● **WHAT YOU HAVE TO DO**:
Repeat the lines from the line with "Reply to Ally" to the line with "The height and width of the screenshot is (840, 1200)." in the listing below, keeping both end lines and adding nothing.

● **AVAILABLE DATA**:

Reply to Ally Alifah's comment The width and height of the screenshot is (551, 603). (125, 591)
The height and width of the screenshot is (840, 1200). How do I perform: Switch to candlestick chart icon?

* * *

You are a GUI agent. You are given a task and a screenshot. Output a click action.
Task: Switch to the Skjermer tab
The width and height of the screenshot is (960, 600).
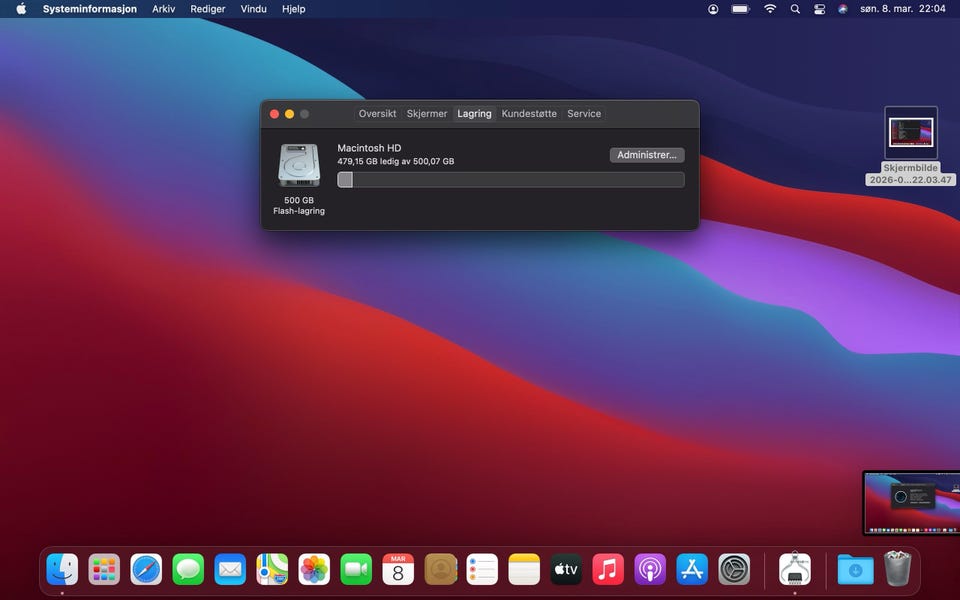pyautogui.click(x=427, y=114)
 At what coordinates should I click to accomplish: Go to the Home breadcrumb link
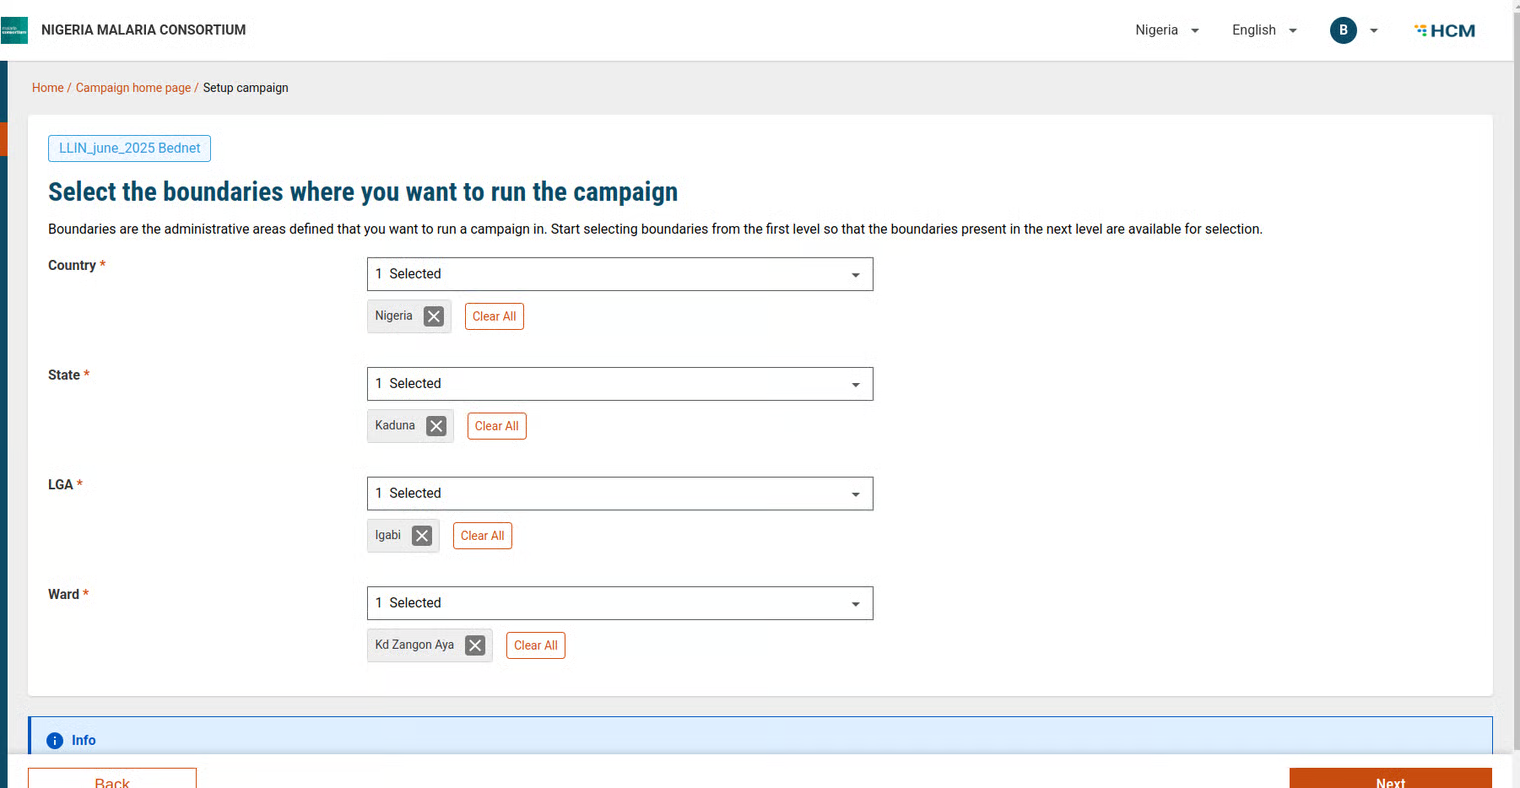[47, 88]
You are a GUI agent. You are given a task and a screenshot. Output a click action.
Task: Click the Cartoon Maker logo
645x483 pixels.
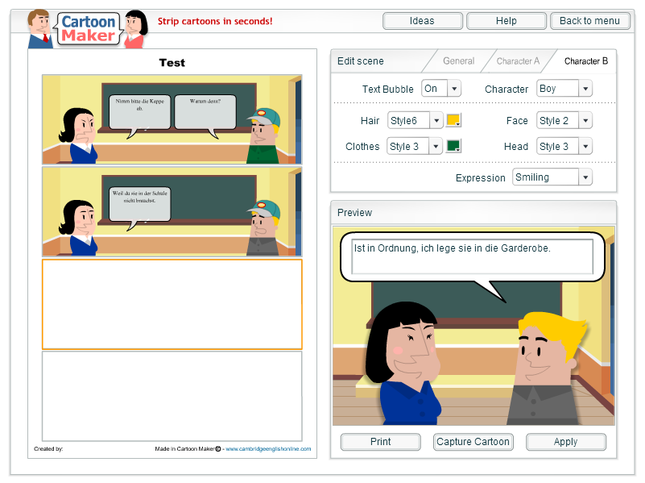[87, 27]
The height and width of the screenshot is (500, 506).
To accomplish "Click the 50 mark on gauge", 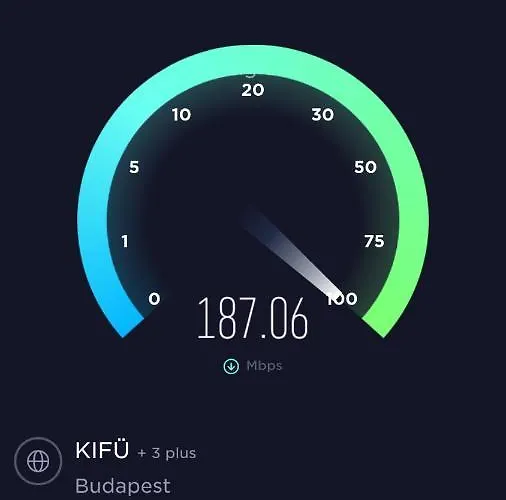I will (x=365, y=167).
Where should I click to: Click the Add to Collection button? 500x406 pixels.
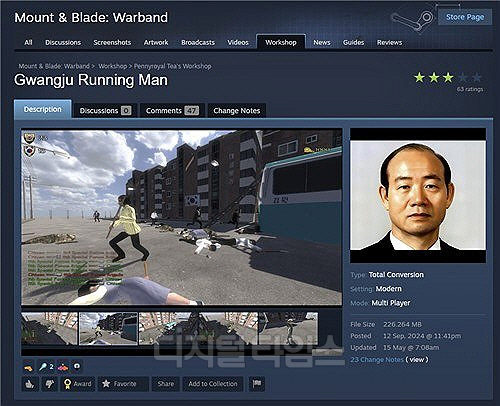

--

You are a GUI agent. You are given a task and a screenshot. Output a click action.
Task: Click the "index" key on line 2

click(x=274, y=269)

● **ANSWER SPACE**:
Reply to Ally Alifah's comment The width and height of the screenshot is (551, 603). (125, 591)
The height and width of the screenshot is (840, 1200). How do I perform: Switch to candlestick chart icon?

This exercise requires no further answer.